Obenchain Reservoir (Klamath)

Reachcode: 18010202003345 | Area: 71.3 acres | Shoreline: 1.6 mi | View on Interactive Map

(From Atlas of Oregon Lakes, Johnson et al. 1985)  Obenchain Reservoir is a small water impoundment which, in conjunction with several other similar facilities, helps to maintain agricultural production in this semi-arid region of South Central Oregon. The reservoir was constructed in the early 1950s with a 26-foot high, earthfill dam on Fritz Creek. A second dam was necessary to impound a sufficient amount of water in this area of low relief. Inflow to the reservoir is intermittent and the water level fluctuates considerably because of irrigation withdrawals. According to local residents it dries up completely in some years. Although located within the boundaries of the Fremont National Forest, Obenchain Reservoir is on private land and is privately owned and operated. There are no recreational facilities and no boat launching facilities. Nevertheless, there is a well used camp spot at the south end of the lake and local residents frequently fish the lake from the shore and from small boats.
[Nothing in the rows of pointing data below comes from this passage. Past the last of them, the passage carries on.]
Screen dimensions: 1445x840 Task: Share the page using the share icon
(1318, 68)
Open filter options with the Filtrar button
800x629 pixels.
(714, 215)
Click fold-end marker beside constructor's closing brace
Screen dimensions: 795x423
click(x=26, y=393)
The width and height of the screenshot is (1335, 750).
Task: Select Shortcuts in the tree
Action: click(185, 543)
The reservoir is relatively shallow (mean depth = 5 ft), reaching a maximum depth of only 18 feet. The concentrations of ions and the conductivity are about average for eastern Oregon reservoirs and the pH is sometimes well above average (8.5 or more). The concentration of phosphorus is high, but water transparency is better than average (13.0 feet; 4.0 meters). Macrophytes grow over a large portion of the bottom and are responsible for most of the primary production in Obenchain Reservoir; the populations of phytoplankton are not high. An oxygen deficit develops near the bottom at depths greater than 16 feet. Due to this combination of characteristics, particularly the high biological productivity, the reservoir is classified at the higher end of mesotrophy.